Forgive me if I am posting to wrong newsgroup and for a couple of loaded
questions.

First, from what I understand, one of the advantages of XHTML/CSS is the
ability of screen readers/braille agents to provide an improved experience
than HTML with table layout. Notwithstanding the leadership of Chevrolet,
Amnesty International and others, at what point do you think XHTML/CSS will
become the preferred approach? Will it be when the number of IE5.x users
drops below the number of users who rely on screen readers/braille agent?

Second, if one is forced to use HTML with table layout, is there a best
practice of coding that facilitates migration to XHTML/CSS when the web site
owner can be convinced of its advantages?

tx

Aug 31 '05 #1
11 1922
On Wed, 31 Aug 2005, Simon Shutter wrote:
First, from what I understand, one of the advantages of XHTML/CSS is the
ability of screen readers/braille agents to provide an improved experience
than HTML with table layout.


No. Why is it that so many people speak of
"'XHTML with CSS' vs. 'HTML with tables'"?

I don't get it!

--
Top-posting.
What's the most irritating thing on Usenet?

Aug 31 '05 #2
On 31/08/2005 17:14, Simon Shutter wrote:

[snip]
First, from what I understand, one of the advantages of XHTML/CSS is
the ability of screen readers/braille agents to provide an improved
experience than HTML with table layout.
It isn't the combination of XHTML and CSS that might provide any
improvement, but rather the use of semantic markup. The markup language
involved is irrelevant; HTML is just as good as XHTML (better,
possibly). After all, one can still author bloated documents using
Transitional XHTML 1.0, and indeed the vast majority of XHTML documents
probably are written this way (certainly from what I've seen).

There is nothing intrinsically inaccessible about HTML, and even
table-based layouts can be accessible (but WYSIWYG-authored documents
rarely will be).
[...] at what point do you think XHTML/CSS will become the preferred
approach?
When the overwhelming majority of user agents support XHTML properly.
Until then, use HTML with CSS.
Will it be when the number of IE5.x users drops below the number of
users who rely on screen readers/braille agent?
IE5 isn't the issue; IE in general is as no current versions support
XHTML (and I don't believe IE7 will, either). Poor CSS support is
usually manageable.
Second, if one is forced to use HTML with table layout, is there a best
practice of coding that facilitates migration to XHTML/CSS [...]

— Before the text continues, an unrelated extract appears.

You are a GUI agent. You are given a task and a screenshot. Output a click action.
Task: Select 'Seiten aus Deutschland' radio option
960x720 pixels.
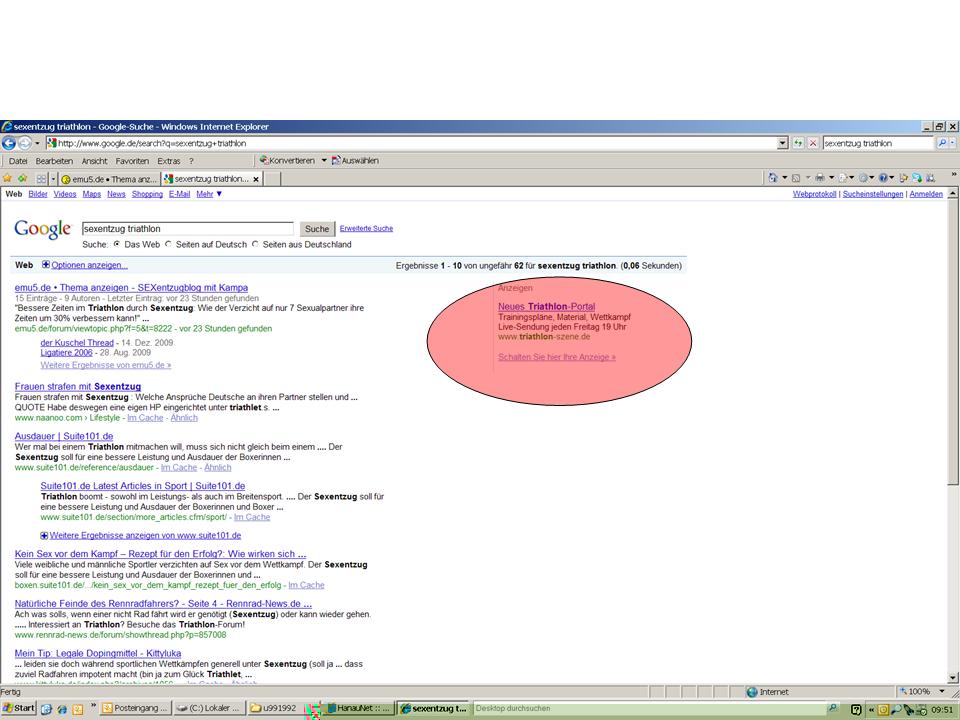click(x=255, y=244)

You will undoubtedly be rewriting the markup from scratch, so it isn't a
concern. A HTML to XHTML transformation can be performed mechanically,
which is why HTML is preferable until XHTML is feasible. Even when using
XML-based tools, the output should be transformed to HTML (unless there
are some overriding reasons not to).

Mike

--
Michael Winter
Prefix subject with [News] before replying by e-mail.
Aug 31 '05 #3
Michael,

Thank you for your considered response.

You're right that I'm looking at fixing an old site that has inappropriate
use of HTML tags and has not leveraged CSS. So, an update to HTML/CSS would
solve most problems. I just thought that XHTML would be more accessible.
Having seen that some major corporate sites like chevrolet.com are migrating
to XHTML Strict with CSS for layout, I thought this might be a sign of a
threshold being reached. If, by writing clean HTML, I can automatically
convert to XHTML, then perhaps that is what I should do. But, rightly or
wrongly, I have influenced by alistapart and webstandards org who appear to
advocate XHTML where possible.

With regard to your comment about IE7 and XHTML, the following article
suggests that MS VS Web Developer and ASP.NET 2.0 will support XHTML so I
hope they aren't going to let IE7 languish - that would be embarrassing.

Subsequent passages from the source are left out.